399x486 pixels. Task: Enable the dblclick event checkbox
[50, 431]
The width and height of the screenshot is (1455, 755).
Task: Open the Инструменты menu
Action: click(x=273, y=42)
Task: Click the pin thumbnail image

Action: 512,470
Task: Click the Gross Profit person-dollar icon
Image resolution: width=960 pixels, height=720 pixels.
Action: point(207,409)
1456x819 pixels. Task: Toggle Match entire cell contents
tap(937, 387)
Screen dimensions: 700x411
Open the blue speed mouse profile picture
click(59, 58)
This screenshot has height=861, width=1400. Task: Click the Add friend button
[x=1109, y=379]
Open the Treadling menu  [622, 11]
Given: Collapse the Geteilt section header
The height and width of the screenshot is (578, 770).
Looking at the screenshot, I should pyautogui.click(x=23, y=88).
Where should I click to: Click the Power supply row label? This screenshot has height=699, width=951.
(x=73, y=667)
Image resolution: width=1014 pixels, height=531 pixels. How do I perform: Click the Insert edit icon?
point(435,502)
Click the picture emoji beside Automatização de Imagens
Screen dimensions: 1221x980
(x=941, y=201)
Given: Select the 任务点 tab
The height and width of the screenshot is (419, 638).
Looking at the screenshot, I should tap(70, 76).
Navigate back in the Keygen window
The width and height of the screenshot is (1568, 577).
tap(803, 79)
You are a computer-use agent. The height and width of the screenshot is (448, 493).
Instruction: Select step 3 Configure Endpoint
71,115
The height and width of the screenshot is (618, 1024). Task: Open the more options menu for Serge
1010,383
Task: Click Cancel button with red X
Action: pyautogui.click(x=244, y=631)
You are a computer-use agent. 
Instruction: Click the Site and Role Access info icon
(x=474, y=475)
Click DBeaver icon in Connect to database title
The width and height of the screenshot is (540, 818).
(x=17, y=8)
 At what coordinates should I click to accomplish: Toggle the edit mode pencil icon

> **WORK ORDER**
Go through the data above and copy each line in which "Given" appears.

> **ANSWER BOX**
Given: Collapse the Geteilt section header
Given: Select the 任务点 tab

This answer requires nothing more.